Após o ataque, uma equipe do 9º Batalhão da Brigada Militar chegou ao local e, no meio de um bate-boca entre Everton e Sérgio, os policiais algemaram o motoboy, que é um homem negro. Ele foi levado para a delegacia no porta-malas da viatura, enquanto o autor do ataque seguiu no banco de trás de outro veículo.

Everton e Sérgio foram conduzidos à 2ª Delegacia de Polícia de Pronto Atendimento. Após depoimentos e perícias, ambos foram liberados.

O advogado de Everton disse à reportagem que a abordagem policial foi "ríspida, inadequada, violenta, racial, que tratou um homem branco de uma forma e um homem negro de outra".

Já o advogado Fábio César Rodrigues Silveira, que atua na defesa de dois dos quatro policiais envolvidos no caso, se manifestou nesta terça-feira (20), por meio de nota. Ele diz que espera que a apuração dos fatos "observe as garantias dos envolvidos, sem que a questão noticiada sobressaia sobre a técnica empregada".

"Evidentemente que a Corporação precisa proceder essa avaliação com responsabilidade e proporcionalidade, evitando o exacerbamento dos ânimos e apurando com imparcialidade todo o ocorrido. Temos confiança de que a análise imparcial dará ao fato a dimensão real e faremos todo o esforço probatório nesse sentido na sindicância e no inquérito", afirma Silveira.

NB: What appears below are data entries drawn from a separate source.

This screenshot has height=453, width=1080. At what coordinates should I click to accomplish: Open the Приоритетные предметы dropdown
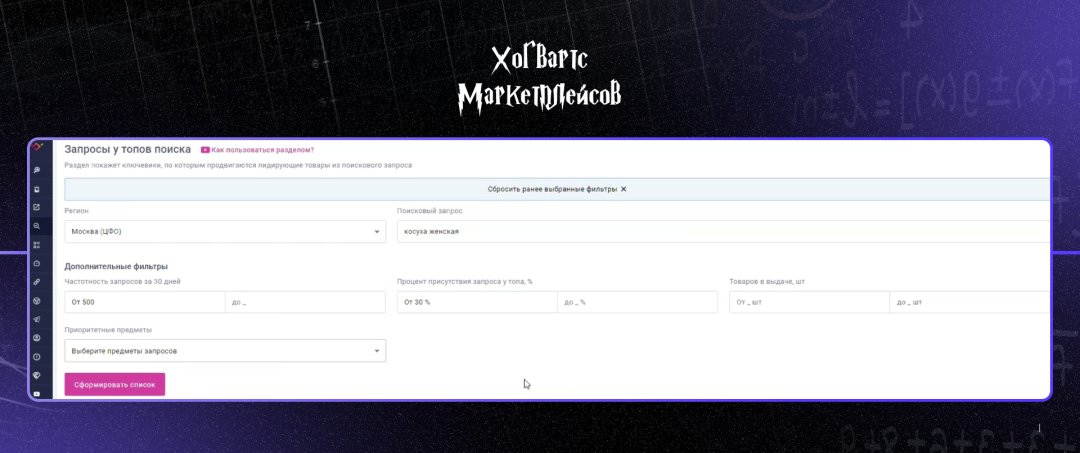(x=224, y=351)
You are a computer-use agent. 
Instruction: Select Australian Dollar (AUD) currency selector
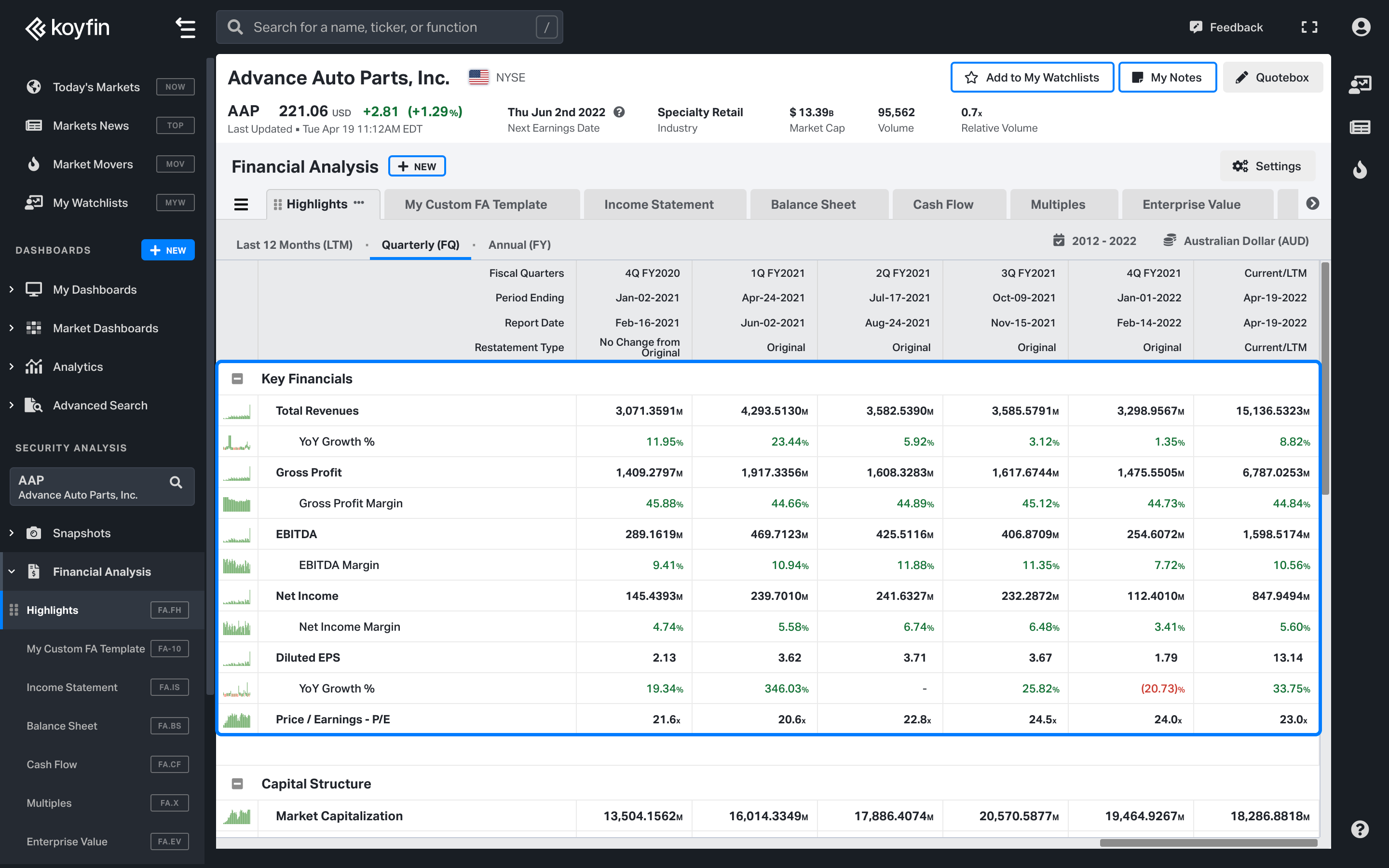[x=1237, y=240]
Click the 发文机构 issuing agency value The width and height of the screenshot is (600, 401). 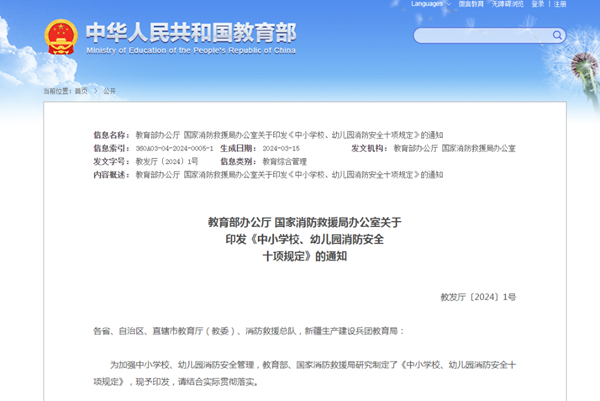(x=454, y=147)
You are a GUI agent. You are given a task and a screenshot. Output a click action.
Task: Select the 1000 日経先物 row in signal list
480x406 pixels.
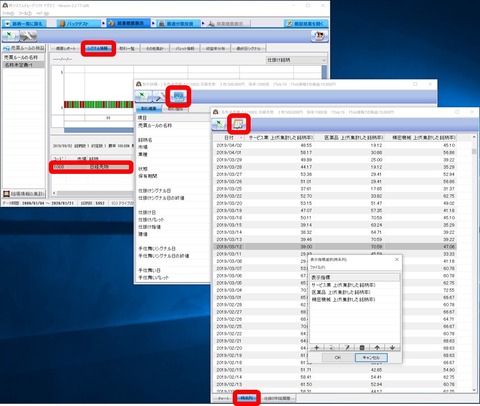point(91,167)
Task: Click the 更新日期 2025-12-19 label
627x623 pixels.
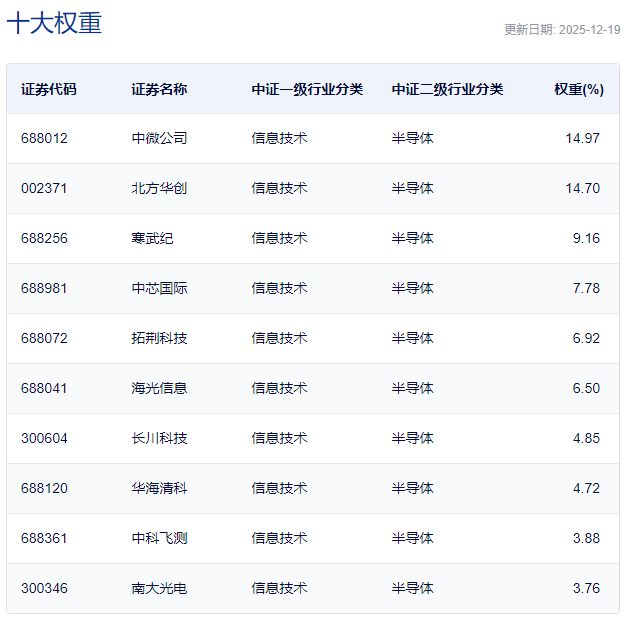Action: [562, 30]
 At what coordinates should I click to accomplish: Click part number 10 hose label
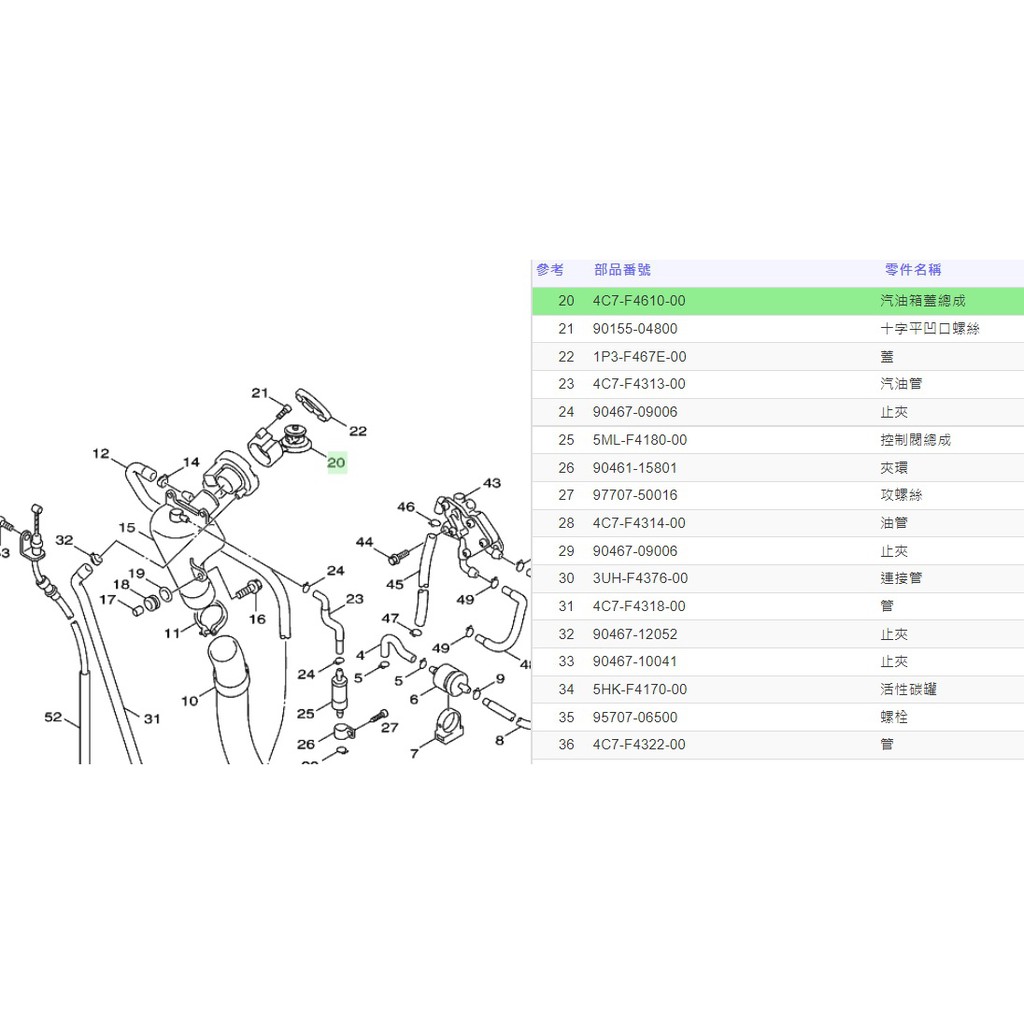[190, 701]
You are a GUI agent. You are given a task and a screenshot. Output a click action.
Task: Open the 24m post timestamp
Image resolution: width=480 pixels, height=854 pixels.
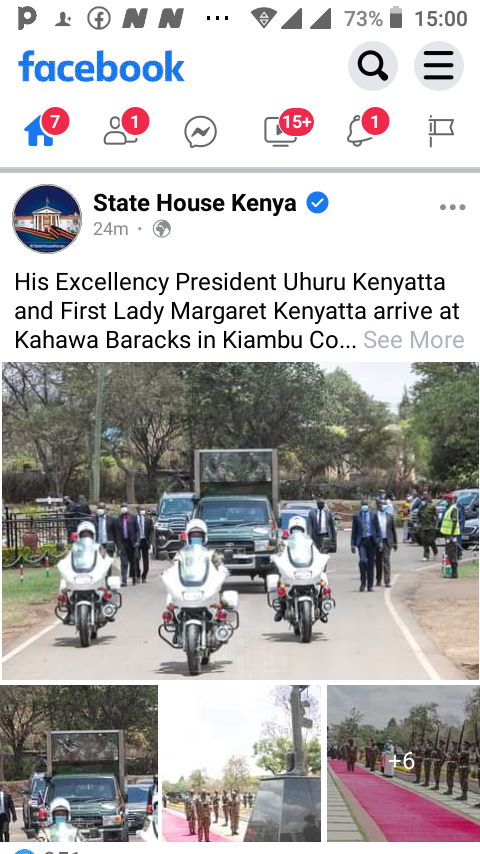click(111, 229)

Ainda no sábado, o governador do Rio Grande do Sul, Eduardo Leite (PSDB), disse que determinou a abertura de uma sindicância na Corregedoria da Brigada Militar "para ouvir imediatamente testemunhas e apurar as circunstâncias da ocorrência, com a mais absoluta celeridade".

De acordo com a Secretaria da Segurança Pública, a sindicância militar deve ser concluída até o final desta semana. Dois dos quatro policiais envolvidos no episódio estão afastados por decisão do Comando da Brigada Militar, devido ao grande estresse sofrido, informou a pasta. Os nomes deles não foram divulgados.

Os ministros Silvio Almeida (Direitos Humanos) e Anielle Franco (Igualdade Racial) apontaram o caso como um exemplo do racismo institucional no país e declararam que acompanharão o caso.

O presidente da OAB no Rio Grande do Sul, Leonardo Lamachia, afirmou que há indícios da prática de discriminação racial e que a entidade irá acompanhar a apuração dos fatos na Brigada Militar.

"É visível pelos vídeos tornados públicos a diferença de tratamento ocorrida na abordagem. É preciso que seja esclarecida a razão pela qual apenas um homem negro foi preso e algemado e o outro envolvido não teve o mesmo tratamento", disse ele.

A Defensoria Pública gaúcha também informou que está apurando o caso e disse que vai propor à Brigada Militar um curso de capacitação em relações raciais.